Note: Company names, engineers, incidents, numbers, and scaling scenarios in this article are hypothetical — even when they resemble real ones. See the full disclaimer.
Workflow-as-code vs DAG-as-yaml
It is 2am at MealRush and Karan, the on-call data engineer, is staring at an Airflow DAG that refuses to run for one specific restaurant. The DAG has 14 tasks; the third task — a branch operator — is supposed to skip the price-recomputation step on weekdays after 11pm and run a lighter version instead. The branch is yaml: a BranchPythonOperator that returns the name of the next task to run. For 99.97% of restaurants the branch fires correctly. For one restaurant in Indore, the branch returns the wrong task name, the lighter path never runs, and a daily ₹4-lakh rollup is missing. There is no stack trace. There is a yaml file, a xcom table, and a 90-second wait between scheduler ticks.
This is the central tension in workflow engines: the workflow has to be durable (survive crashes, retries, restarts) and inspectable (the engine has to know which step is next), and there are two fundamentally different ways to satisfy both constraints. The DAG-as-yaml camp (Airflow, Argo Workflows, AWS Step Functions State Language) declares the workflow as a static structure the engine interprets — every node, every edge, every condition lives in configuration. The workflow-as-code camp (Temporal, Cadence, DBOS, Dapr Workflows) lets you write the workflow in an ordinary programming language — if, for, try/except, function calls — and the engine durably records every effect so that re-running the same code produces the same decisions. The choice shapes everything downstream.

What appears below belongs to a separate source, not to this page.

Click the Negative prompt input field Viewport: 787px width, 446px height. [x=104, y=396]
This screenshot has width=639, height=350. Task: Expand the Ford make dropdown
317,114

DAG-as-yaml engines store the workflow as static configuration the engine walks; workflow-as-code engines store an event history of activity results and replay it through your code to reconstruct state. The yaml camp wins on visualisation and SQL-queryable structure; the code camp wins on dynamic branching, expressivity, and local debugging. The architectural primitive that makes workflow-as-code possible is deterministic replay — and once you understand replay, the rest of the trade-offs follow mechanically.
The two execution models — what the engine actually stores
A DAG-as-yaml engine stores the workflow definition itself: nodes, edges, dependencies, retry policies, schedules — all parsed from yaml or json at deploy time and held in the metastore. When a workflow run begins, the engine creates a run record whose state is "task A: pending, task B: pending, …" and walks the graph node-by-node, marking each task running, then success or failed, then promoting downstream tasks to pending. The state machine is the engine's; your code only runs inside individual tasks.
A workflow-as-code engine stores a different shape entirely: an event history of activity invocations and their results. Your workflow function is ordinary code, but every external effect (calling an activity, sleeping, awaiting a signal, reading the clock) is intercepted by the engine SDK and routed through the history. When the engine needs to know "what happens next?" it does not consult a yaml file — it runs your workflow function from the top, and replays each external effect from the history. If the history says approve_kyc returned "K-7731", the SDK returns "K-7731" from the activity call without re-executing it; only when the workflow function reaches an effect that has no history entry does the engine actually schedule the activity and record the new event.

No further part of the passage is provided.